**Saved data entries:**

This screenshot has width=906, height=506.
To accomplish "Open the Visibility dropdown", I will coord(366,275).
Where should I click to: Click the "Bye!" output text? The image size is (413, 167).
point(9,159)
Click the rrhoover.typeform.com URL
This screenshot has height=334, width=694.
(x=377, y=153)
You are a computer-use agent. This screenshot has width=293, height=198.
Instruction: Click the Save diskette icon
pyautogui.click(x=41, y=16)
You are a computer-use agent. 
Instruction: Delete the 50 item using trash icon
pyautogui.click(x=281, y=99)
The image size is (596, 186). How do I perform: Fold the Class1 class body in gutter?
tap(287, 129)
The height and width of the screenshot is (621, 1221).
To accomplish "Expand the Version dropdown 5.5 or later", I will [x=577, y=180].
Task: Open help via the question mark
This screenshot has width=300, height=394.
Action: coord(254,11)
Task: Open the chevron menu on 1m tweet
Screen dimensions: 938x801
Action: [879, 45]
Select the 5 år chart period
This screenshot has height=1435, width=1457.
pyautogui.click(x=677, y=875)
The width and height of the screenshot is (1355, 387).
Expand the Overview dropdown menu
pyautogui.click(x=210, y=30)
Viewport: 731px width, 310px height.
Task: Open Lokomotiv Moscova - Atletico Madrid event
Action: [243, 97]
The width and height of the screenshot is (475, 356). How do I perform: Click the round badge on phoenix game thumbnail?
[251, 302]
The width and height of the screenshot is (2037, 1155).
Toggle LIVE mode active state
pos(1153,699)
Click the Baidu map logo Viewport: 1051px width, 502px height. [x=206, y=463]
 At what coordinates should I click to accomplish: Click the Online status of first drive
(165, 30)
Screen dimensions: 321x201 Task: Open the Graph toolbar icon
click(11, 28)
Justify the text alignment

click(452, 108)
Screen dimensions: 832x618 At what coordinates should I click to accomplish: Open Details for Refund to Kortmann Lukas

**EXERCISE DETAILS:** Filter the preceding entries down to the lines with "agent".

**RESPONSE TO THIS EXERCISE:**
You are a computer-use agent. This screenshot has width=293, height=198.
You are a computer-use agent. 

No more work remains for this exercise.